Hace poco leí una teoría que me explotó la cabeza. Versaba sobre el mercado laboral y se retrotraía a la Antigüedad para avanzar hasta hoy explicando cómo los empresarios han configurado la sociedad y la historia en su búsqueda permanente de mano de obra barata. Obviamente, el relato comienza con la esclavitud, que duró milenios. La crisis que provocó su abolición fue bíblica. La práctica de recurrir a obreros lo más baratos posible se cebó también en el trabajo infantil. La revolución industrial mejoró la vida de los trabajadores porque gran parte del esfuerzo lo hacían las máquinas, y también surgieron los sindicatos para luchar por unos derechos hasta entonces desconocidos.
Las guerras mundiales supusieron un curioso experimento: con los hombres en el frente, fueron las mujeres quienes se encargaron de la producción fabril. Y eso les dio a los magnates la idea que necesitaban para abaratar los salarios, demasiado exigentes ya entre los varones. La supuesta revolución laboral femenina no respondía a otra cosa que a la necesidad de bajar sueldos. Ellas, nosotras, trabajábamos por menos. Esto le da una vuelta de tuerca a todo lo que creíamos sobre feminismo y liberación, ¿no?

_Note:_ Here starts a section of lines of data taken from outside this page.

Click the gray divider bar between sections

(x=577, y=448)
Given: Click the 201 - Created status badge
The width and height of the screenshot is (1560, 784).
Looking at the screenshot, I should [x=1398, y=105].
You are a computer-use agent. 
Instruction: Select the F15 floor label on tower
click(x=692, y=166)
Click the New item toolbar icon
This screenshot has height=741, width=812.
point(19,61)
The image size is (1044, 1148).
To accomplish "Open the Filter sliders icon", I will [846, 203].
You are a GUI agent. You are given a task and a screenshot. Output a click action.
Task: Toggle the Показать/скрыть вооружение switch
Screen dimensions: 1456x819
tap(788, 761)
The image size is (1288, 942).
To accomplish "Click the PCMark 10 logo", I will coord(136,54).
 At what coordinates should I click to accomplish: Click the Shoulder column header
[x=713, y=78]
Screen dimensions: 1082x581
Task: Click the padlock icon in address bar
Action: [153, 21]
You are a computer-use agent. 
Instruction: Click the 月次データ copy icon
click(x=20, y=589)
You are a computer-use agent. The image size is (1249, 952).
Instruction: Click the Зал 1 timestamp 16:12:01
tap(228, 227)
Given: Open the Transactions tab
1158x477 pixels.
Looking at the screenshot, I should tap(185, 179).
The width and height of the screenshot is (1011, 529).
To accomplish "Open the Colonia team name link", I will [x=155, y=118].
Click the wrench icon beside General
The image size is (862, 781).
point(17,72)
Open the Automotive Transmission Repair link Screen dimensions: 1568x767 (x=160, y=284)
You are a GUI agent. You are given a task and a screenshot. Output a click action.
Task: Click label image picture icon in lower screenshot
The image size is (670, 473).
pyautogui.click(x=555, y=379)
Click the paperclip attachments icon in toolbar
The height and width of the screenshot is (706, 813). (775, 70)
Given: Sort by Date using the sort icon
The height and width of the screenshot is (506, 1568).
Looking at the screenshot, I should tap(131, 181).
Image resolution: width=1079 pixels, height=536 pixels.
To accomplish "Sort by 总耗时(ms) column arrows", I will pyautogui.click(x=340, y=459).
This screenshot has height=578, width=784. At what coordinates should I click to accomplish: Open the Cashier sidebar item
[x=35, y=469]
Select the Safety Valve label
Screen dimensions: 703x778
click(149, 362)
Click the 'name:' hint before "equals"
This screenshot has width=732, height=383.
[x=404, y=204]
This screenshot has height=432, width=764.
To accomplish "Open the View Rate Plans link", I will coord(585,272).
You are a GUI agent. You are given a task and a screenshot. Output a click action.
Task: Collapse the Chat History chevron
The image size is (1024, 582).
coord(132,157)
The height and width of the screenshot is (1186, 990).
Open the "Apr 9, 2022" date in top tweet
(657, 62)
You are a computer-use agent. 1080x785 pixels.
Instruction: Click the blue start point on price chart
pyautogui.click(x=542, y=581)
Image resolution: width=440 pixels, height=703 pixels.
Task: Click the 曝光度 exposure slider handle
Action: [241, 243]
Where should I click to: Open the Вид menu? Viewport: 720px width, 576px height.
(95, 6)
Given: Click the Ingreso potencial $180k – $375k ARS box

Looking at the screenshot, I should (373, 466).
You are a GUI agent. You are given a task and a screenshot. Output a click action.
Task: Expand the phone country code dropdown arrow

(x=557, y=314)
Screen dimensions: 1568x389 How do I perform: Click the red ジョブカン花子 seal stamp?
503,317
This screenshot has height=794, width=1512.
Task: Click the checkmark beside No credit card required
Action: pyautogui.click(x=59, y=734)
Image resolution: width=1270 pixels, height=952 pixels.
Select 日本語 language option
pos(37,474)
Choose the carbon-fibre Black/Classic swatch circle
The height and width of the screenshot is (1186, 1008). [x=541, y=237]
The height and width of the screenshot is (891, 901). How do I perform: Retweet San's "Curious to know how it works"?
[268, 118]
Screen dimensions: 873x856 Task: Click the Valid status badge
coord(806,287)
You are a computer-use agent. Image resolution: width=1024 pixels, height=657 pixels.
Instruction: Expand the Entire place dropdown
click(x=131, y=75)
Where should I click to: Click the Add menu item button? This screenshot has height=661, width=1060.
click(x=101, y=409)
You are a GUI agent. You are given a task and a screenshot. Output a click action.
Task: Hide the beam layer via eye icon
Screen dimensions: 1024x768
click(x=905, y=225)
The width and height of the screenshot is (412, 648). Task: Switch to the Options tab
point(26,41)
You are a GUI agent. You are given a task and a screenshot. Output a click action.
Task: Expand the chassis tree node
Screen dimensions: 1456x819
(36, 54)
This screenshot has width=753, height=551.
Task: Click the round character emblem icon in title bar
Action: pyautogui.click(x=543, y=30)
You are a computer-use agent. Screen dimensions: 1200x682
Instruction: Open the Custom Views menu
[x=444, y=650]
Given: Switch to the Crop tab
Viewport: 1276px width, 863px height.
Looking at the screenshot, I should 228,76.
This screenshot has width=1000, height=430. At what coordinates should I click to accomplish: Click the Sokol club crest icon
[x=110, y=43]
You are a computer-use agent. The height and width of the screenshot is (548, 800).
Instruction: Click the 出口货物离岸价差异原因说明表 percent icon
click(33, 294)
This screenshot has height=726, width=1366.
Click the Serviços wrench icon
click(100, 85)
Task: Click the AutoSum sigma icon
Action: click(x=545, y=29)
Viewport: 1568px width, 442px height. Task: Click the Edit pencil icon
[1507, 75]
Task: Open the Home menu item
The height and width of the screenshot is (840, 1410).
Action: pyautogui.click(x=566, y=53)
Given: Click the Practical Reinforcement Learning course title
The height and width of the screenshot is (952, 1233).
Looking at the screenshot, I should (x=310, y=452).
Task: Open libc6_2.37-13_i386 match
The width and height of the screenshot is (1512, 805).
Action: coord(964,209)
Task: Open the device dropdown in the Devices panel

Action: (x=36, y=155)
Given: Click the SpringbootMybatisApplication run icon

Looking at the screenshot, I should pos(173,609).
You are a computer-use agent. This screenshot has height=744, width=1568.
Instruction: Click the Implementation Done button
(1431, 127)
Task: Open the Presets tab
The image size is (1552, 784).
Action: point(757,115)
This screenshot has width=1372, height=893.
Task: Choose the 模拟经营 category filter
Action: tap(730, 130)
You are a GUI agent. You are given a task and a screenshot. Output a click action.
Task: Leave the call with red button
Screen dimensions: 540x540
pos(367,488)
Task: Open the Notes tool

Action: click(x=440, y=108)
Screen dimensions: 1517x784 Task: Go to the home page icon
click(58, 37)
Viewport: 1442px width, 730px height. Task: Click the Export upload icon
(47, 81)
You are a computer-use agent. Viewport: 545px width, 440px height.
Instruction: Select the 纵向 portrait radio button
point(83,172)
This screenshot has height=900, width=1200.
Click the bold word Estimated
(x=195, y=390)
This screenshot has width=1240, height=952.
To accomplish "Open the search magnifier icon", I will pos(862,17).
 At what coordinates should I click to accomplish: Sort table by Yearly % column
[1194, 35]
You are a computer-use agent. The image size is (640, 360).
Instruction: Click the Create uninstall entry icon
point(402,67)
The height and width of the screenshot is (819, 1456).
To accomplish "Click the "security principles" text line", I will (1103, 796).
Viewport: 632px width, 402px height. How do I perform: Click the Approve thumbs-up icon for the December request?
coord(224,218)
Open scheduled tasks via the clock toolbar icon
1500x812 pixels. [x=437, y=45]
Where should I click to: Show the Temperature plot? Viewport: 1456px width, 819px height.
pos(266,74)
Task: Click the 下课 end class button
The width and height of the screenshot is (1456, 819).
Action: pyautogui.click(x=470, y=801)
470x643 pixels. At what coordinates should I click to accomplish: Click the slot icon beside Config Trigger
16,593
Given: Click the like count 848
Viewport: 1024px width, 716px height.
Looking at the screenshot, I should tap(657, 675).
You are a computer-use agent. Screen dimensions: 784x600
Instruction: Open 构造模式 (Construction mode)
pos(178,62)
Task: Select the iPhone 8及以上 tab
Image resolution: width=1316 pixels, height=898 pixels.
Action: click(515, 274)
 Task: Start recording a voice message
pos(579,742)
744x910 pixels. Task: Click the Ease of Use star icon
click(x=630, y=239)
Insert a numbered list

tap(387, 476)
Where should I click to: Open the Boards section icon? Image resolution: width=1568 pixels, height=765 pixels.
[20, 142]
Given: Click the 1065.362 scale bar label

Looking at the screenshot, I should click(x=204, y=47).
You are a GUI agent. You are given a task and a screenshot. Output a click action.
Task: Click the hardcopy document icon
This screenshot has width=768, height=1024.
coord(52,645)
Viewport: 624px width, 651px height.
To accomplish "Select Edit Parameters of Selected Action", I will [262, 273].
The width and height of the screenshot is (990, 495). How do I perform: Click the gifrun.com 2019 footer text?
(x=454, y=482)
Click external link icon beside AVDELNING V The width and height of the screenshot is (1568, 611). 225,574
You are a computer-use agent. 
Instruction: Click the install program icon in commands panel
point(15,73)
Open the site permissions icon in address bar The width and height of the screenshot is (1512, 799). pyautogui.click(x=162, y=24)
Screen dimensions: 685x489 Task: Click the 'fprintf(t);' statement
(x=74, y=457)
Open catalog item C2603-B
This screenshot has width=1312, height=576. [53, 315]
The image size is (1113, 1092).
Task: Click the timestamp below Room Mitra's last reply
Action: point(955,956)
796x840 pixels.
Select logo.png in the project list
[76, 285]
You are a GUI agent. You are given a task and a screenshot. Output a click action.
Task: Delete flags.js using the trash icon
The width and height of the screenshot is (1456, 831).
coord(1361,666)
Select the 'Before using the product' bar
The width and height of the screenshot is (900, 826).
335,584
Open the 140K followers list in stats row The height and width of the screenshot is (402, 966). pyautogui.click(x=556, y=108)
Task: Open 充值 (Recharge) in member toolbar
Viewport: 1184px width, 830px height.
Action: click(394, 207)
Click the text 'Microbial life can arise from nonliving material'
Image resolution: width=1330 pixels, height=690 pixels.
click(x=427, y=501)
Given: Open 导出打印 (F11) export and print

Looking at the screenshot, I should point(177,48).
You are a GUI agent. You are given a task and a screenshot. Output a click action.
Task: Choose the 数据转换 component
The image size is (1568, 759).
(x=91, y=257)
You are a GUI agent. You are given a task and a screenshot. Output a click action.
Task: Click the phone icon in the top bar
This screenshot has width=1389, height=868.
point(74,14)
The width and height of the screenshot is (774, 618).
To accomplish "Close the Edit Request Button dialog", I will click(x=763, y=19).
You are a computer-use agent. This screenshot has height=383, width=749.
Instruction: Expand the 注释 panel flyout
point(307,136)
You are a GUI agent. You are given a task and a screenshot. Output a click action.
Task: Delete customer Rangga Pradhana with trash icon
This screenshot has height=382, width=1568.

Cuando eso se asimiló y las señoras empezaron a cobrar lo mismo que sus compañeros, inventaron la deslocalización.
Siempre habrá un tercer mundo al que enviar la producción. Pero, ay, los chinos también quieren vivir bien. La siguiente apuesta ha sido llenar Europa de gentes del tercer mundo que, de momento, se conforman con trabajar por menos. Quienes sustentan esta teoría creen que ya solo queda una baza factible en el horizonte: una nueva guerra masiva que nos recorte los pies y las alas. Volver a la casilla de salida.